═════ PROVIDED TEXT ═════
VMware Cloud Community
donikatz
Enthusiast
Enthusiast

ESX(i) 4.1 -> ESXi 5.0: some vMotioned VMs lose network

When vMotioning VMs from ESX(i) 4.1 to [any of] my new 5.0 hosts, some VMs are losing network connectivity. Can't ping them, can't ping from them, NIC shows no network connectivity. Rebooting sometimes helps, otherwise have to upgrade VMware tools, even though 4.x tools should be compatible. This is obvously putting a major crimp on my upgrade planning.

Seeing machines experiencing and NOT experiencing this on the same VLAN, OS (RHEL, W2k3, W2k8), hosts... haven't found a pattern yet.

Anyone else experienced this? Any ideas? Thanks

Reply
0 Kudos
3 Replies
a_p_
Leadership
Leadership

To me this sounds as if one or more of the uplink ports may not be configured correctly. Did you already double check the physical switch port configuration, e.g. - in case of a Cisco switch - switchport mode access/trunk, spanning-tree portfast [trunk], ...?

André

Reply
0 Kudos
donikatz
Enthusiast
Enthusiast

Thanks, my first thought too, but the switch config looks good. In fact, these are same switch ports and vSphere network config that had just been in use for ESX 4.1 hosts -- in a couple cases the same host hardware even, just fresh ESXi install. Really strange, there must be a common factor I'm not seeing re. the VMs that are affected and that aren't. Still looking...
═════ PROVIDED MATERIAL ═════
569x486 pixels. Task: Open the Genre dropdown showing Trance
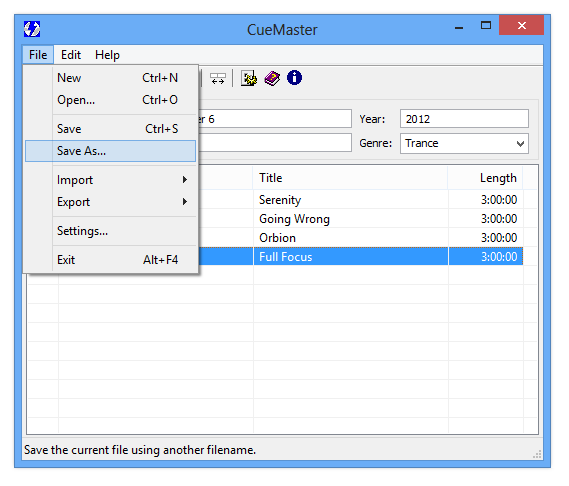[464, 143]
═════
═════ PROVIDED MATERIAL ═════
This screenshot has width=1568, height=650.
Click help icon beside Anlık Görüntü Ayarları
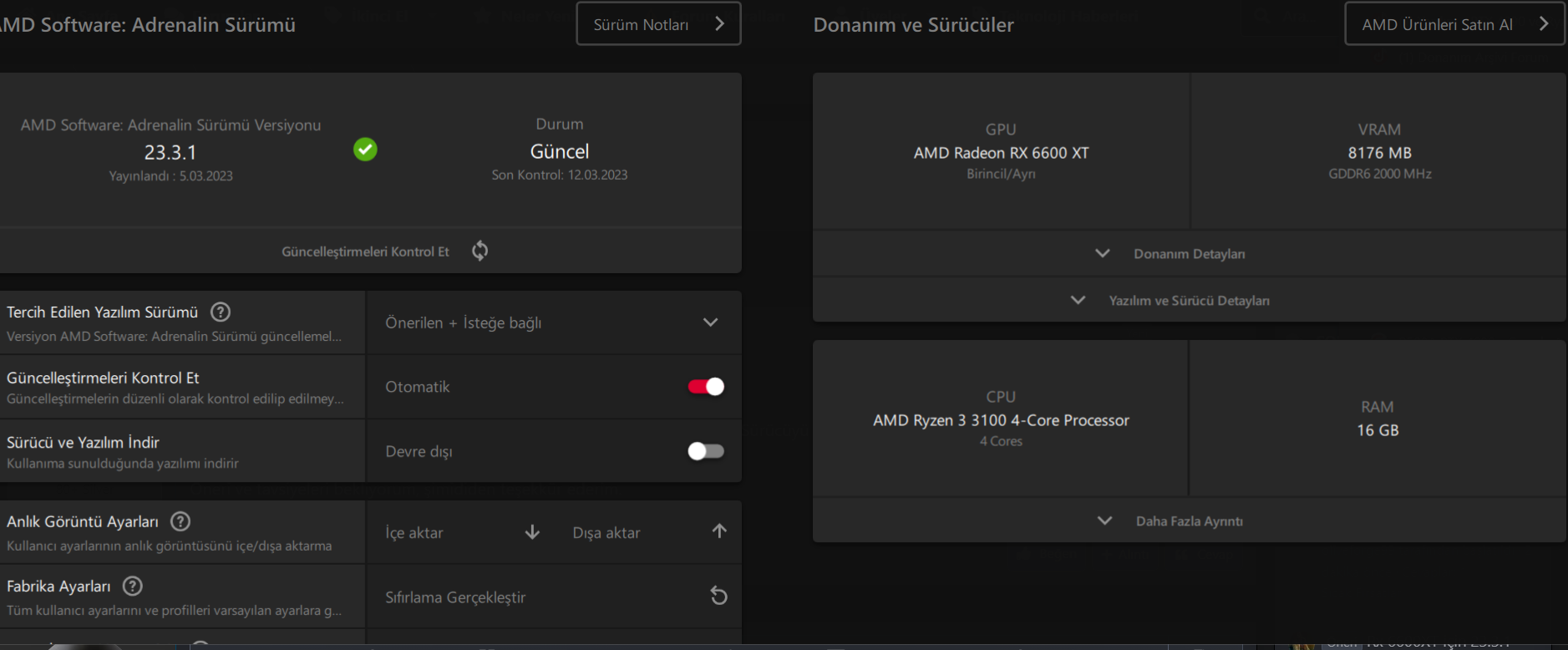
═════
═════ PROVIDED MATERIAL ═════
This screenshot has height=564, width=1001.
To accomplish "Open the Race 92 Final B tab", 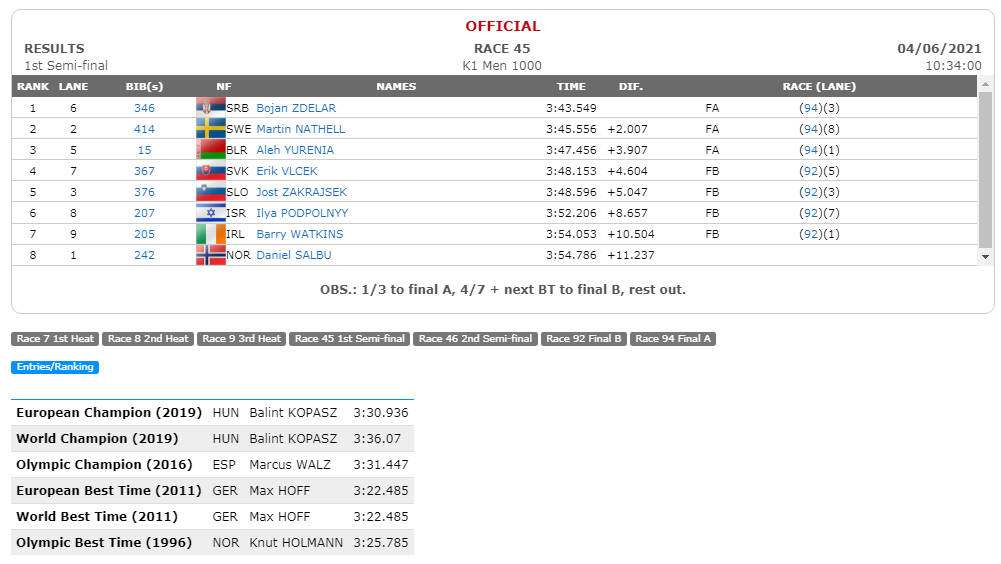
═════
◆ **INSTRUCTIONS FOR THE TASK**: Rewrite the passage of the forum thread on vMotioned VMs losing network starting at "Seeing machines experiencing" and ending at "portfast [trunk], ...?", substituting "physical NICs" for "uplink ports".

◆ **THE ANSWER**:
Seeing machines experiencing and NOT experiencing this on the same VLAN, OS (RHEL, W2k3, W2k8), hosts... haven't found a pattern yet.

Anyone else experienced this? Any ideas? Thanks

Reply
0 Kudos
3 Replies
a_p_
Leadership
Leadership

To me this sounds as if one or more of the physical NICs may not be configured correctly. Did you already double check the physical switch port configuration, e.g. - in case of a Cisco switch - switchport mode access/trunk, spanning-tree portfast [trunk], ...?